SATELLITE 2022: Lockheed Martin is developing a satellite to provide communications services for its commercial lunar rover — a satellite that also could serve as a link for US military operations in cislunar space, according to company officials.
The new satellite, which will launch in 2024, is designed to serve as a communications node “essentially for any far side missions that you would want to have direct links back to Earth or to some of the South Pole missions because of the geometry,” Lisa Callahan, company vice president and general manager for commercial civil space, told several reporters March 21 in the margins of the Satellite 2022 conference.
Beyond Lockheed Martin’s own need to communicate with the lunar rover it is building in partnership with General Motors, the initial customer base will be commercial firms working with NASA on the Commercial Lunar Payload Services program to ferry supplies to astronauts working on the lunar surface, company officials said. However, the defense giant is looking at potential national security customers as well.
Callahan said that there already have been some preliminary discussions with Air Force Research Laboratory (AFRL), and other government customers “that we can’t talk about.”
“As always,” Robert Lightfoot, Lockheed Martin’s new head of its space business, added with a chuckle.
AFRL, which undertakes research for both the Air Force and the Space Force, has a portfolio of technology initiatives aimed at expanding Space Command’s mission to include the vast volume of space between Earth’s outer orbit and that of the Moon — as Space Force and Space Command leaders increasingly fret over China’s plans for developing lunar infrastructure including a base on the Moon’s far side.

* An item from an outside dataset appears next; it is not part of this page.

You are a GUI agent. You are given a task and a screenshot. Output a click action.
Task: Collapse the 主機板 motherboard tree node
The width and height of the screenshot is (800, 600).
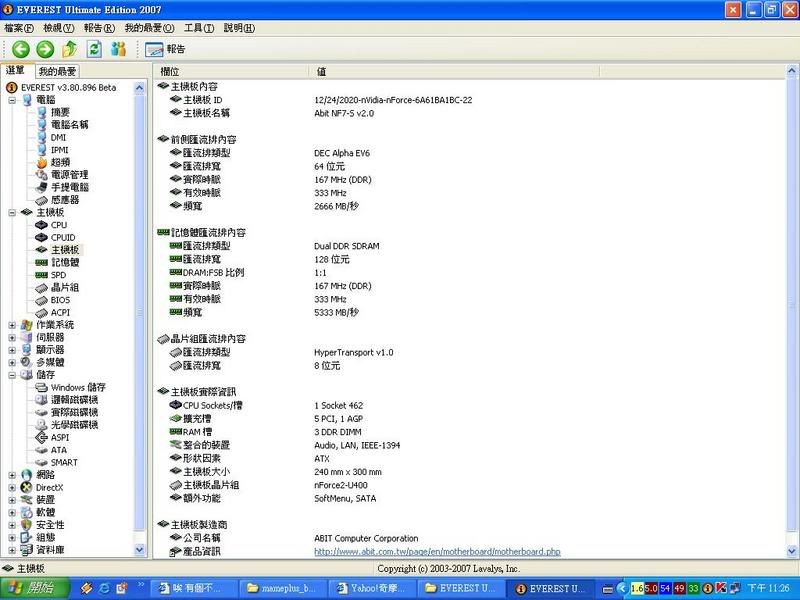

These include the Cislunar Highway Patrol System (CHPS) and the Defense Deep Space Sentinel (D2S2), as well as a pair of small projects under its Space University Research Initiative (SURI) program.
CHPS is aimed at orbiting the first space domain awareness (SDA) satellite for keeping tabs on the cislunar space, with AFRL hoping to launch the demonstrator in 2025. AFRL on March 21 announced that it had issued a draft request for proposals (RFP) to industry, but due to security concerns only members of the Space Enterprise Consortium (SpEC) can access the details. Interested vendors have until April 1 to respond with ideas.
“In addition to extending the Space Force’s sensing capabilities, CHPS will provide the DOD with experience operating in the complicated gravitational environment that exists in specific areas between the Earth and the Moon, and help mature technology required to communicate and navigate near the Moon,” the lab’s press release explained.
D2S2 is an effort to develop foundational technologies for highly mobile spacecraft operating in lunar orbit to do a number of missions, including imaging of the lunar surface.
In response to a question from Breaking Defense, an AFRL spokesperson said: “During a meeting a few months ago, AFRL was presented with the possibility, that if Lockheed Martin’s cislunar communication satellite relay, was on orbit by the time CHPS launches, there might be an opportunity to use LMC commercial cislunar communications. AFRL was non-committal but requested to be kept informed of their progress, as CHPS will be using commercial products.”
Over the past 2 years, Cislunar Highway Patrol System (CHPS) program leads have been meeting with a variety of contractors to help inform the technologies that could be included in the CHPS satellite.”